Dutch NGO PAX gave a statement on drones in the NGO segment. Drones were also the subject of two new reports presented at First Committee: a study by the UN Office for Disarmament Affairs (UNODA) prepared for the Advisory Board on Disarmament Matters, and a paper by PAX on the proliferation of drone technology. A well-attended side event chaired by Costa Rica was also held, with participation from these two institutions as well as the American Civil Liberties Union and the Open Society Foundation, who outlined legal issues and raised concerns regarding the narrative of precision surrounding drone strikes.
Concerns relating to the implementation and interpretation of existing law were raised by a number of states in their statements to First Committee, as well as in PAX’s statement. Moral and ethical concerns around drones, as well as the concern that their availability reduces the threshold for the use of force, were also highlighted. Israel noted the concern of proliferation to “terrorist” groups. States also raised and called for a variety of steps that could take the issue forward, such as greater transparency and more in-depth and wider discussion.
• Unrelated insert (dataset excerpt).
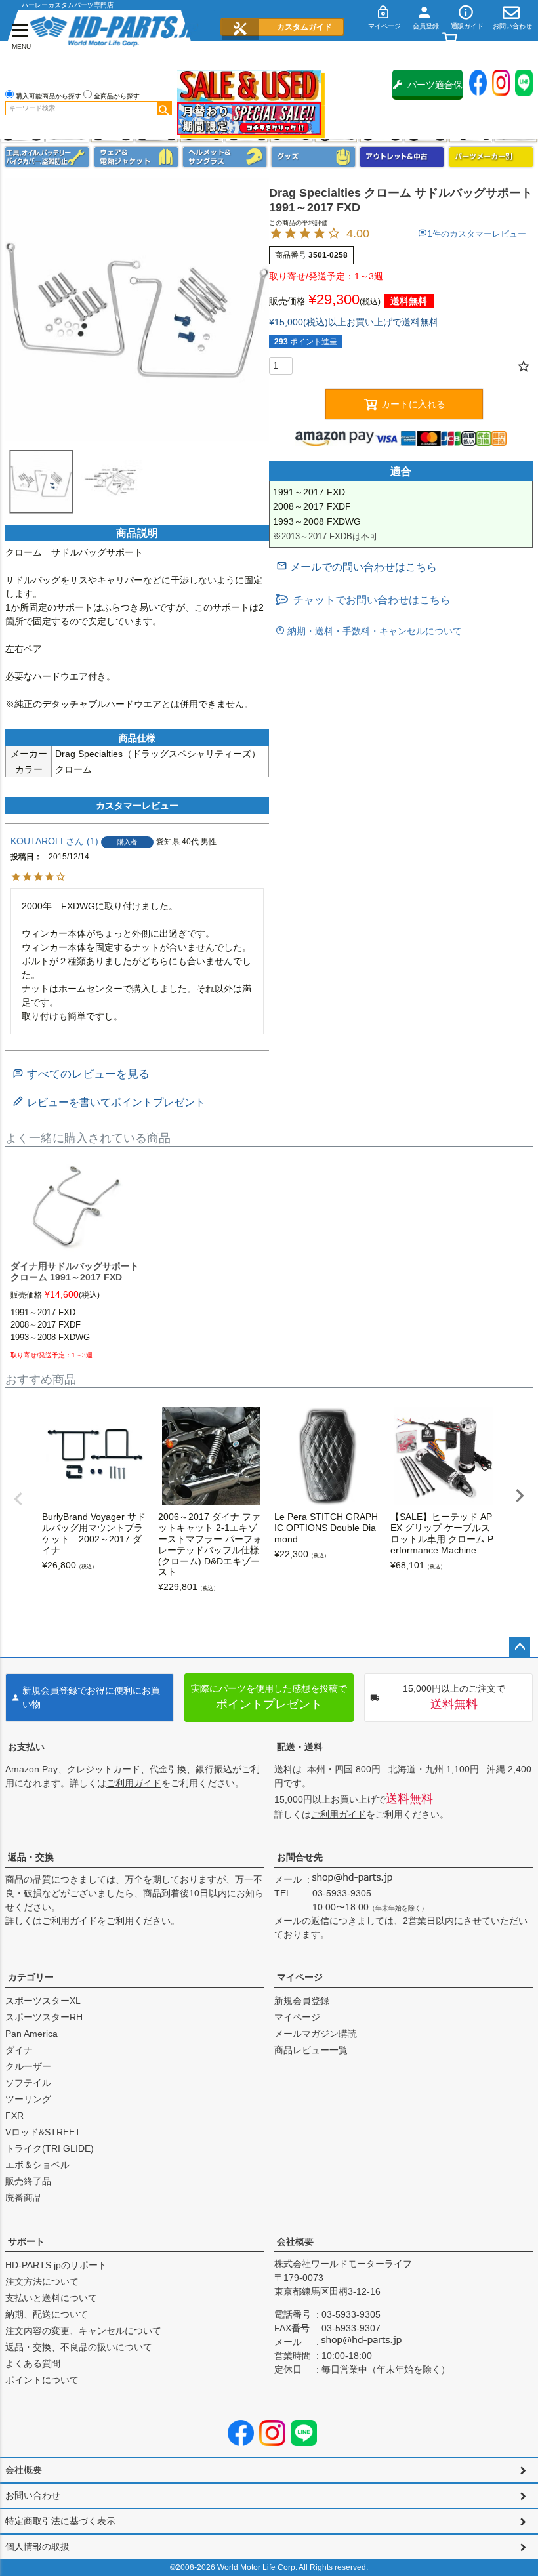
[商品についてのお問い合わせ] (357, 567)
A number identified the need for new international standards or regulations to address the various concerns associated with drones.
UNODA’s report highlights that the strict application of international law could alleviate some concerns regarding drones, but that further actions were needed to address ethical, moral and political concerns. Further study, greater transparency, and multilateral discussions are called for by UNODA as essential towards addressing the drones issue. Costa Rica noted in the conventional weapons debate that the UNODA study should provide a basis to enable a wider debate on the topic of drones – and that such debate should be framed in terms of humanitarian impacts, moral and ethical standards, and the standards provided by international law in order to be productive going forward.